По (Рое) Эдгар Аллан (19.1.1809, Бостон, — 7.10.1849, Балтимор), американский писатель и критик. Родился в семье актёров. Рано осиротев, воспитывался ричмондским купцом Дж. Алланом, в 1815-20 жил в Великобритании. В 1826 поступил в Виргинский университет, в 1827-29 служил в армии. В 1830-31 учился в военной академии в Уэст-Пойнте, за нарушение дисциплины был исключен. Ранние романтические стихи П. вошли в сборники «Тамерлан и другие стихотворения» (1827, издан анонимно), «Аль-Аарааф, Тамерлан и мелкие стихотворения» (1829) и «Стихотворения» (1831). Первые рассказы опубликовал в 1832. После 1836 всецело отдаётся журналистской работе, печатает критические статьи и рассказы. В 1838 выходит его «Повесть о приключениях Артура Гордона Пима» — о путешествии к Южному полюсу. Двухтомник рассказов «Гротески и арабески» (1840) отмечен глубокой поэтичностью, лиризмом, трагической взволнованностью. Важный мотив романтической новеллистики П. - тема одиночества; М.Горький отмечал трагическое в самом глубоком смысле слова существование самого писателя. П. - родоначальник детективной литературы (рассказы «Убийство на улице Морг», «Золотой жук» и др.). В философской поэме в прозе «Эврика» (1848) П. предвосхитил жанр научно-художественной прозы; ему принадлежит ряд научно-фантастических рассказов. Широкую известность принёс П. сборник «Ворон и другие стихотворения» (1845). Некоторые черты творчества П. - иррациональность, мистицизм, склонность к изображению патологических состояний — предвосхитили декадентскую литературу. Один из первых профессиональных литературных критиков в США, П. сформулировал теорию единства впечатления, оказавшую влияние на развитие американской эстетики («Философия творчества», 1846; «Поэтический принцип», 1850). Воздействие новеллистики П. испытали на себе А.К.Дойл, Р.Л.Стивенсон, А.Вире, Г.К.Честертон. Французские и русские поэты-символисты считали его своим учителем. К творчеству П. обращались композиторы К.Дебюсси, С.В.Рахманинов.

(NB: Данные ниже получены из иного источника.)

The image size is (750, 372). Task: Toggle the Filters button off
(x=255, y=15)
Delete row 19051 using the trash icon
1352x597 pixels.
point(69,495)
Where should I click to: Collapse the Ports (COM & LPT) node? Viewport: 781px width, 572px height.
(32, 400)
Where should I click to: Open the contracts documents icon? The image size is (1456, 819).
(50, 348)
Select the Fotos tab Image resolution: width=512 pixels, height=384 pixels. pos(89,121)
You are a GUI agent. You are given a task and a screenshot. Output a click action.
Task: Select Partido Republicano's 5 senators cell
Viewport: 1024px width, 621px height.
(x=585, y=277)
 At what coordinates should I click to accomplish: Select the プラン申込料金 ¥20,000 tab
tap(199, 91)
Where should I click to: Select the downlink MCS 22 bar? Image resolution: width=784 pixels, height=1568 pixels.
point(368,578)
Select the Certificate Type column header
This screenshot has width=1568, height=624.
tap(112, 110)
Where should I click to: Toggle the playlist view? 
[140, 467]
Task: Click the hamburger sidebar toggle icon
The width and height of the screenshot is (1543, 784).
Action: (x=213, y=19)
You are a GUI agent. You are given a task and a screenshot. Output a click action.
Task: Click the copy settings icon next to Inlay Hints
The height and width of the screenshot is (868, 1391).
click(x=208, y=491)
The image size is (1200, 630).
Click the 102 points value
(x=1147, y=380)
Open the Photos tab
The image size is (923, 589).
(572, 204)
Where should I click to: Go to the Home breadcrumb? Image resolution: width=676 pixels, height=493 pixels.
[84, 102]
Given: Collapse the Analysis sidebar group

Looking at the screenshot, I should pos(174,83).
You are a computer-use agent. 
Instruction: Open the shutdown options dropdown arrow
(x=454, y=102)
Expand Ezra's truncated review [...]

Я решительно не могу припомнить, когда и как, и даже где я познакомился с леди Лигеей. С тех пор прошли долгие года, и сильные страдания ослабили мою память.
В первый раз я встретил ее, кажется, в большом, древнем городе на берегу Рейна. О своем семействе она тоже, кажется, говорила мне. Я не сомневаюсь, что фамилия ее была очень древняя. Лигея! Лигея! как бы я сильно ни был занят, но мне стоит только произнести милое дорогое слово — Лигея! чтобы взору моему представился образ той, которой нет уже на свете. И теперь, в то время, как я пишу эти строки, мне приходить в голову, что я никогда не знал фамилию моей подруги, моей невесты, наконец, моего товарища по занятиям, моей дорогой жены. Было ли это желанием моей Лигеи или доказательством моей привязанности, но я почти ничего не помню.
Память моя не изменила мне только относительно личности Лигеи. Она была высокого роста, несколько худа, а в последние дни даже очень худа. Я постараюсь описать спокойствие ее манер и легкость ее поступи. Она двигалась точно тень. Я замечал ее присутствие в своем кабинете только тогда, когда раздавался ее милый, музыкальный голос, кроткий и мягкий, когда она клала свою белую, как мрамор, руку ко мне на плечо. Я не знал женщины с более красивым лицом. Такие лица можно видеть только в грезах после приема опиума. "Нет совершенной красоты, — говорит лорд Веруламский, — без некоторой странности в пропорциях". Но как я ни всматривался в черты Лигеи, этой странности я не замечал, хотя красота ее была совершенна.
И сколько я задумывался над выражением черных, больших глаз Лигеи! По целым долгим ночам я старался проникнуть в их глубину…
Знания Лигеи были громадны; таких я не встречал ни у одной женщины. Она основательно знала классические языки, а новейшие знала гораздо лучше меня. Не было предмета ей незнакомого. И как она поддерживала меня в моих занятиях… и все это кончилось… Лигея сделалась больна. Большие глаза ее загорелись необыкновенно ярким огнем, бледные пальцы стали походить прозрачностью на воск. Я видел, что она умирает, и с отчаяньем мысленно боролся с ужасной смертью.